Sergeant Preston as James Bond: Canada may try the spy business

Remember Sergeant Preston of the Yukon? Well, the Mountie who always got his man is about to trade his trusted dog, King, for a trenchcoat and some bugging equipment.

Canada plans to go into the spy business. The government is opening a security agency that is a mixture of the FBI and the CIA.

A bill that would establish the new agency is now before the House of Commons in Ottawa. The Liberal government has a majority, so it appears the agency is almost certain to be created this year.

Most Canadians don't mind the CIA part, but a lot are nervous about domestic prying: mail opening, probing into income tax records, wiretapping without warrants, etc.

Some have already labeled the proposed agency a secret police force. The official name is the Canadian Security Intelligence Service. True to cloak-and-dagger form, it is already known by its initials, CSIS, and the government has named a senior civil servant, Thomas D'Arcy Finn, as the new boss.

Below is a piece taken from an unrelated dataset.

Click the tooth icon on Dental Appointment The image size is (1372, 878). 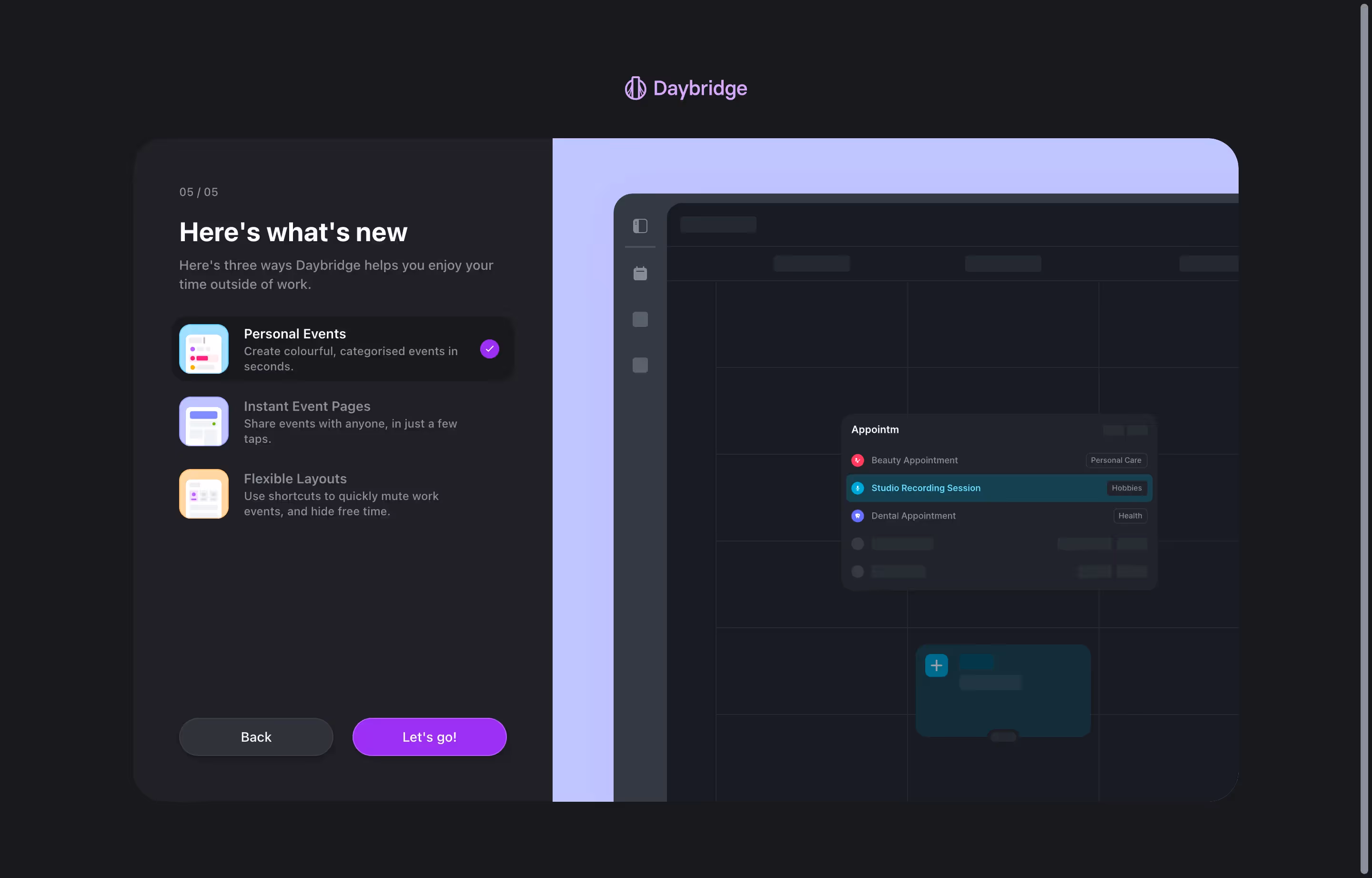pyautogui.click(x=858, y=515)
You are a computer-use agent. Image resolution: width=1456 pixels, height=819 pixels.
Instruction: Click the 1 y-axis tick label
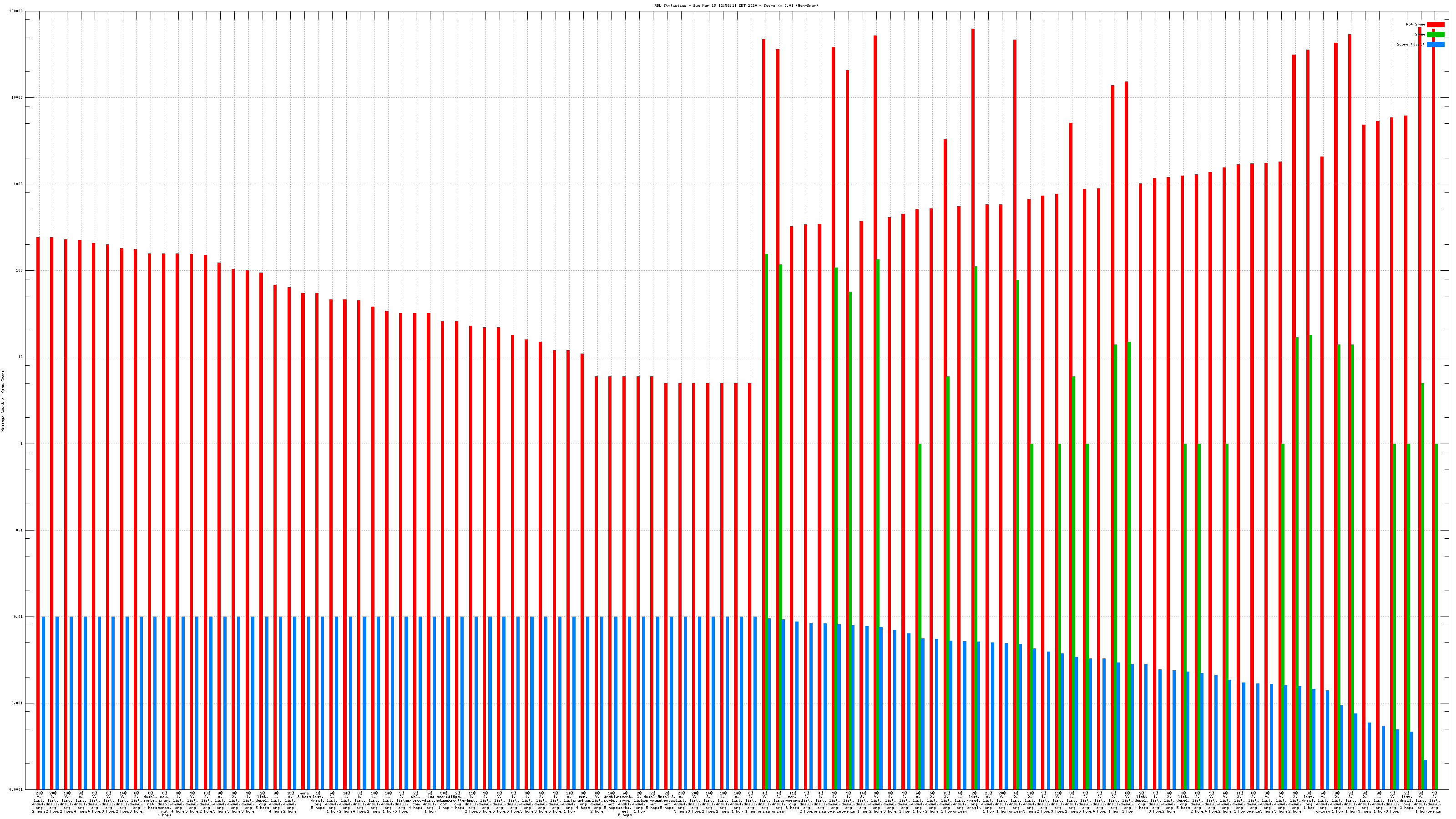pyautogui.click(x=22, y=444)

Mr. Finn is a lawyer who has been involved in overseeing intelligence work for the Cabinet. The staff will come from the security service of the Royal Canadian Mounted Police, which has been in charge of foreign espionage activities as well as keeping an eye on any domestic subversives.

The Mounties have always been in charge of Canada's counterintelligence. They have not done much foreign spy work. Their overseas activities have been limited to vetting immigrants and refugees at Canada's embassies and to investigating international drug-smuggling operations. In the past East-bloc spies, who think Canada is a great place from which to look in on the United States, eluded the eye of the Mounties.

The problem is that it is difficult for a police force to run an espionage service. A policeman's job is to catch criminals and get a conviction, whether the person is a thief or a spy. An espionage service wants to interrogate a spy and perhaps turn him around. That conflict between the cop and the spy, along with the bungling of the Mounties in domestic matters, led the government to push for a civilian security service.

It is the prospect of a secret police force prying where it should not that has caused the political fuss about the CSIS.

A government-sponsored inquiry, the MacDonald Commission, looked into the activities of the Mounties and uncovered illegal wiretapping and opening of mail while the police force was investigating the Quebec separatist group, the Parti Quebecois. Although some say the party is subversive by nature, because it advocates the breakup of Canada, it has always been a legitimate democratic organization, and since 1976 it has been the elected government of Quebec.

It was the MacDonald Commission that recommended the Mounties be relieved of their security duties. But the political furor has flared because the government is not following another recommendation of the commission - that the CSIS be overseen by a committee of senators and members of Parliament.

As the bill stands now, not even the solicitor-general - the Cabinet minister in charge of security matters - would necessarily get reports from the director of the CSIS.